= Given passage =
━━━

Many Protestants felt unable to live in independent Ireland. Author Julie Parsons tracks down some of the families who left 20th-century Dún Laoghaire

Elizabeth and Andy Parsons, parents of Julie Parsons, on their wedding day in 1945.

I was born in New Zealand in 1951, the child of Irish emigrants. My mother was always homesick. She longed for Ireland. Circumstances meant that she spent many years away from home but, as soon as she could, she returned to Dún Laoghaire where she had spent her childhood. She brought her children with her. We were aged from 17 to nine. I was the 12-year-old in the middle.

My mother had always told us we were Irish. But the Ireland we returned to in May 1963 was not the Ireland of her experience and her memory. Her Ireland was a Protestant world; her father was the rector of the Mariners’ Church in what she still called “Kingstown”.

━━━

Carry on the account of the family's 1963 return to Dún Laoghaire, starting right after its last sentence above.

[Items listed in a dataset]
━━━

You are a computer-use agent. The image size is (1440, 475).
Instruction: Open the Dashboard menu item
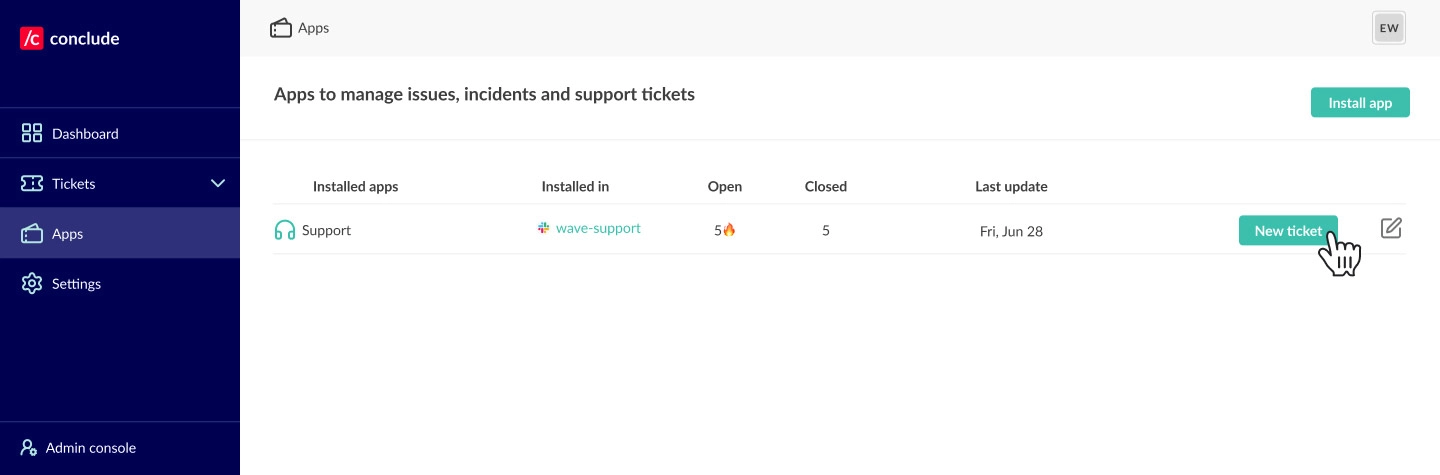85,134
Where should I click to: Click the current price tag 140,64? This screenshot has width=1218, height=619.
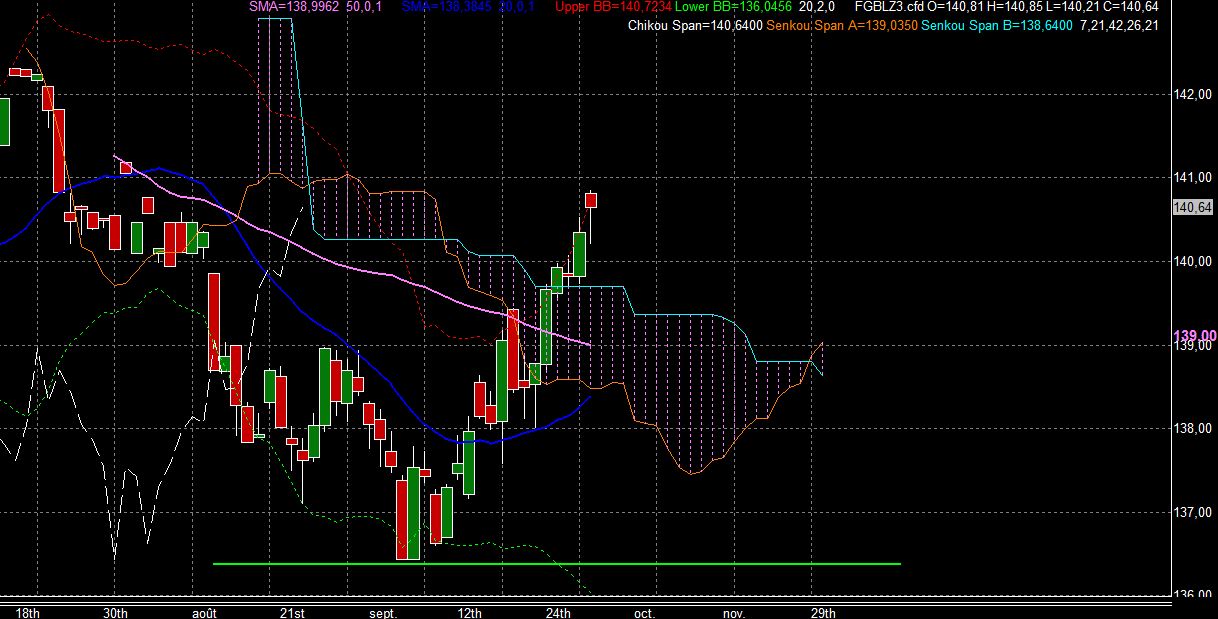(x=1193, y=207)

━━━

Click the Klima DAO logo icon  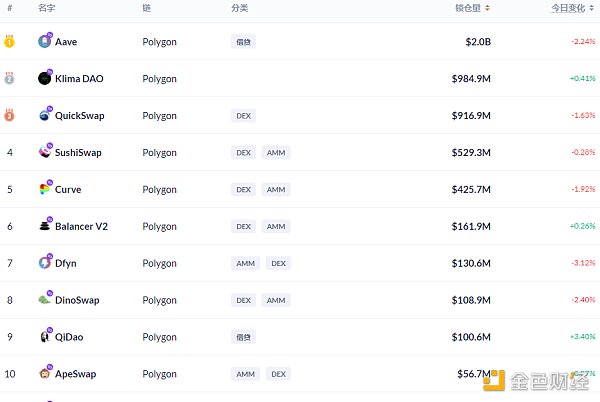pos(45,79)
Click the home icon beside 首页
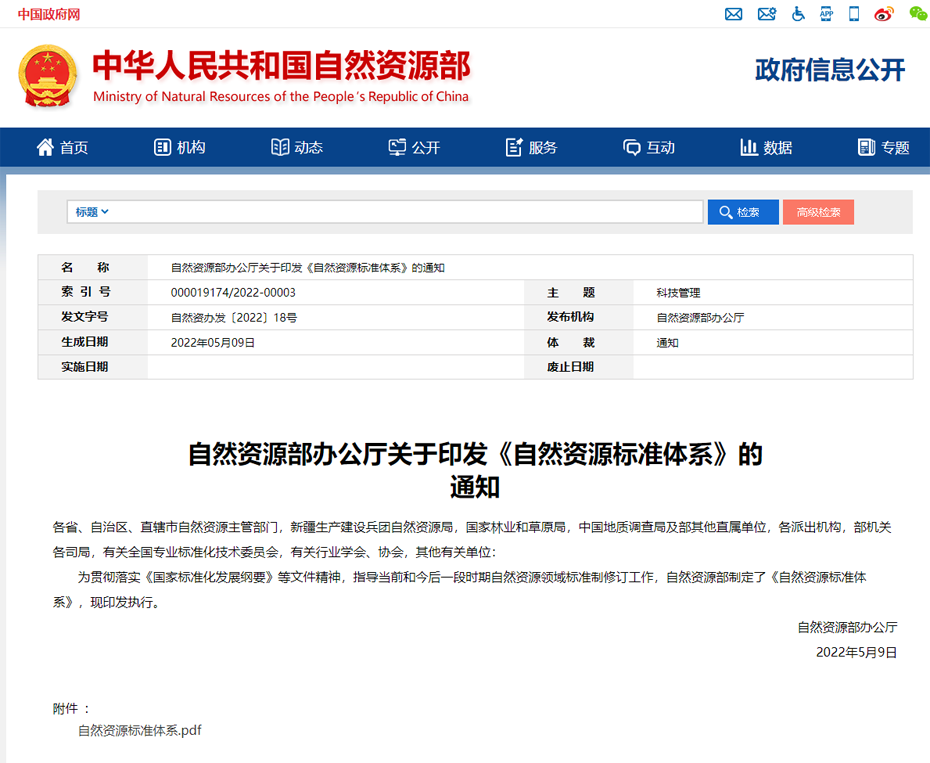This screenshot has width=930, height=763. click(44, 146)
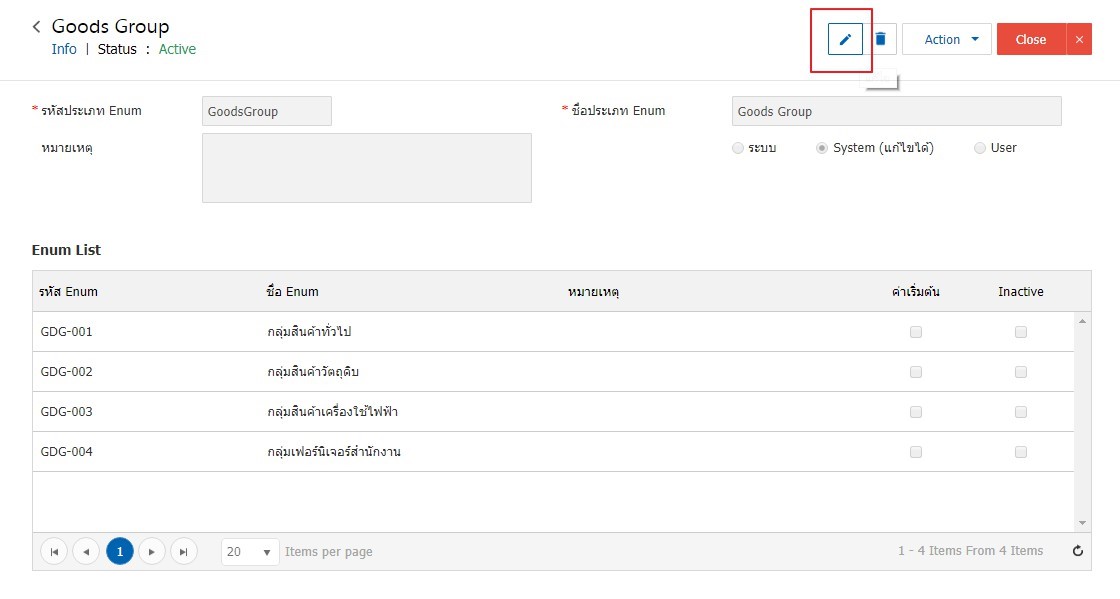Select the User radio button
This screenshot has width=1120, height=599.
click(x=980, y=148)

━━━

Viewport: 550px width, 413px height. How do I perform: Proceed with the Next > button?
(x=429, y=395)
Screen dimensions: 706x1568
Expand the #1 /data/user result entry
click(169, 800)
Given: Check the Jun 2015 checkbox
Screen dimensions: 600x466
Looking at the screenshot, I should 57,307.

━━━

= Solved exercise =
Julie Parsons, aged 12, and her mother, Elizabeth, on the boat travelling from New Zealand to Ireland.

Their Protestant world was unionist: the Mariners’ parish magazine published in June 1916, after the Easter Rising, described in great detail the response to the troops brought over from England to put down the rebellion.

“The Kingstown people rich and poor, vied with each other to make the troops comfortable and showing them every possible kindness. Many of the men had come over at such short notice minus their kit bags and their pay and it well behoved us to come to their help.”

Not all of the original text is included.